2024年9月、企業会計基準委員会(ASBJ)から新リース会計基準が公表され、多くの経理担当者が不安を抱えているのではないでしょうか。

実際、財務指標の悪化で金融機関から借入条件の見直しを求められたり、対応遅れで決算発表に支障をきたしたりするリスクもあります。

そのような悩みを解決するためには、新リース会計基準に関する正確な知識と計画的な準備が不可欠です。

本記事では、2027年4月から適用される新リース会計基準について、その全容から実務対応までわかりやすく解説します。

この記事を読めば、新リース会計基準の正しい知識と準備のステップを理解でき、余裕を持って対応できるようになるので、ぜひ最後までご覧ください。

目次

新リース会計基準とは?

リース会計基準の改正について知っていても、その詳細や実務への影響を理解できていない方も多いのではないでしょうか。

リース会計基準とはリース取引の会計処理を規定した基準で、リース取引を次のように定義しています。

リース取引とは

「リース取引」とは、特定の物件の所有者たる貸手(レッサー)が、当該物件の借手(レッシー)に対し、合意された期間(以下「リース期間」という。

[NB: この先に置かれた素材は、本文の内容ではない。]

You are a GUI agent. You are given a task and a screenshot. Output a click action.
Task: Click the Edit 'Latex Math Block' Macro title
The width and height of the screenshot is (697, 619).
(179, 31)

)にわたりこれを使用収益する権利を与え、借手は、合意された使用料(以下「リース料」という。)を貸手に支払う取引をいう。

出典:業会計基準委員会(ASBJ)「企業会計基準第13号「リース取引に関する会計基準」

本章では、リース会計基準改正に関する以下の内容ついて解説します。

・リース会計基準改正の背景と目的
・現行リース会計基準と新リース会計基準の主な違い
・新リース会計基準の適用時期と延期の理由

これらの内容を理解することで、新リース会計基準の全体像を把握して具体的な対応策の検討が可能です。

それぞれの項目について、詳しく見ていきましょう。

リース会計基準改正の背景と目的

2024年9月、企業会計基準委員会(ASBJ)より企業会計基準第34号「リースに関する会計基準」等の公表がなされました。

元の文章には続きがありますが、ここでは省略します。